En voyant la vidéo de Villeneuve, j’ai eu mal. Ce qui est dommage c’est qu’on n’a pas toute l’histoire. On voit juste un jeune homme blessé. Motard et policiers, les deux parties sont en tort. Le motard n’avait pas de casque et n’avait pas à faire de la moto, mais maintenant il faut savoir si le policier a ouvert la portière volontairement. Car si le policier n’avait pas fait ça, il n’y aurait pas eu d’émeutes. On n’a pas assez d’éléments pour l’instant, mais je pense que ce drame aurait pu être évité.
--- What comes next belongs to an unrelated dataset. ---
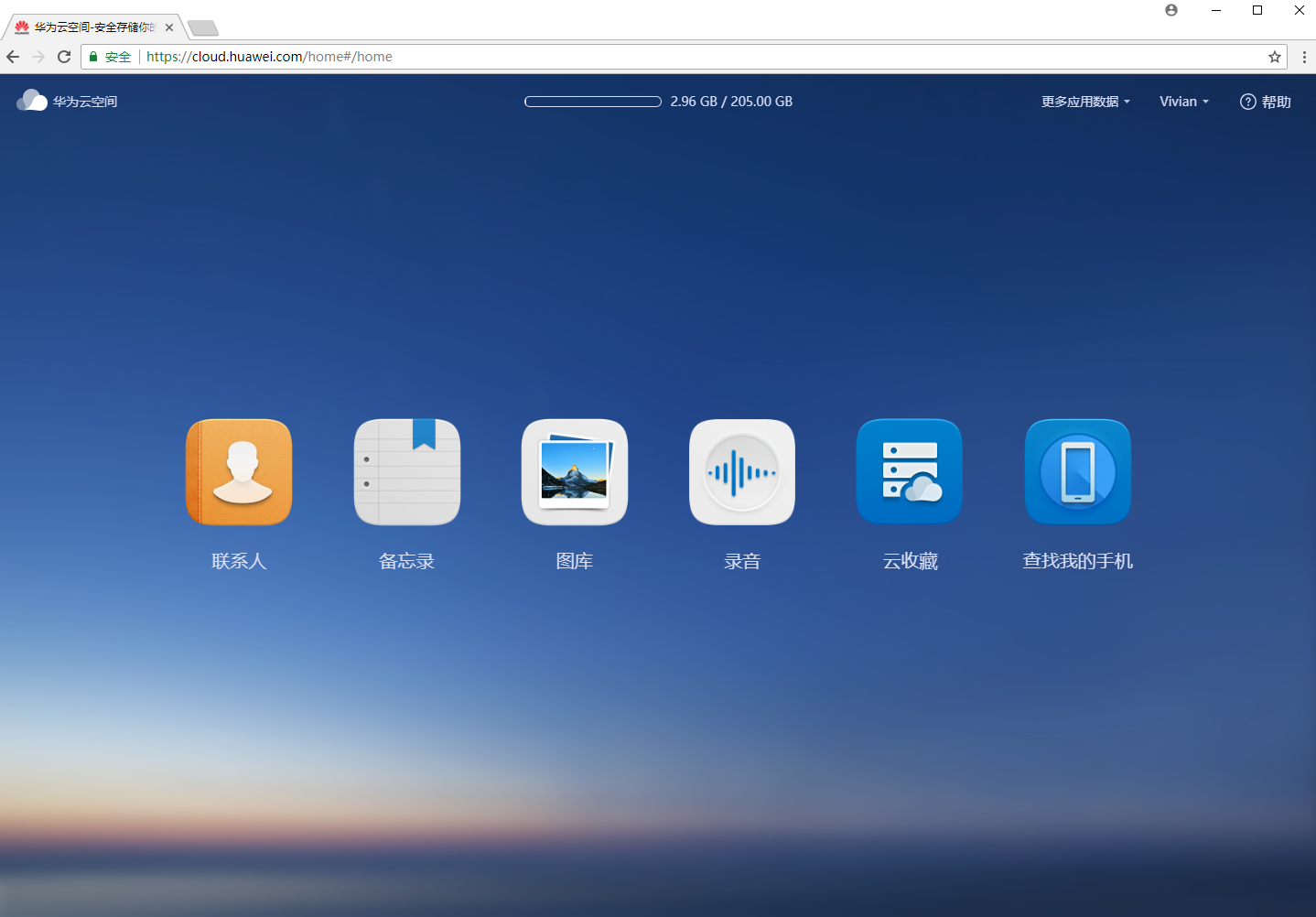The width and height of the screenshot is (1316, 917).
Task: Open a new browser tab
Action: click(203, 27)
Je conseille à tous les jeunes de banlieues d’être plus malins que les policiers, de ne pas leur laisser l’occasion de commettre des abus. C’est compliqué de toujours être dans la retenue, de répondre poliment à un policier qui vous manque de respect ou vous frappe, mais c’est la meilleure façon de rester en vie. On peut porter plainte ou faire des démarches, mais nos plaintes seront toujours classées sans suite. On cherche à nous décrédibiliser et dès que la police porte plainte, les victimes deviennent des accusés. C’est la parole du jeune contre celle de la police, mais on sait que la parole d’un jeune de cité n’a aucune valeur, aucun poids, aux yeux de la justice. La police exerce sa propre loi dans les quartiers, comme elle l’entend, et personne ne lui dit rien. Comment voulez-vous ne pas ressentir d’injustice ? C’est aussi la raison pour laquelle certaines personnes brûlent des voitures et des poubelles le soir, même si ça ne va pas résoudre le problème. On voit depuis le début des Gilets jaunes que les policiers ont beaucoup de pouvoir. Il y a eu des morts, des blessés, rien n’est fait pour les sanctionner. Ça n’aboutit à rien et au bout d’un moment il y a de la colère. Certaines personnes veulent se faire entendre et parfois la violence et leur seul moyen d’expression. J’ai l’impression que de plus en plus de personnes qui vivent dans Paris parfois dans des milieux aisés, se rendent compte de ce que nous vivons depuis longtemps avec la police. On a peur.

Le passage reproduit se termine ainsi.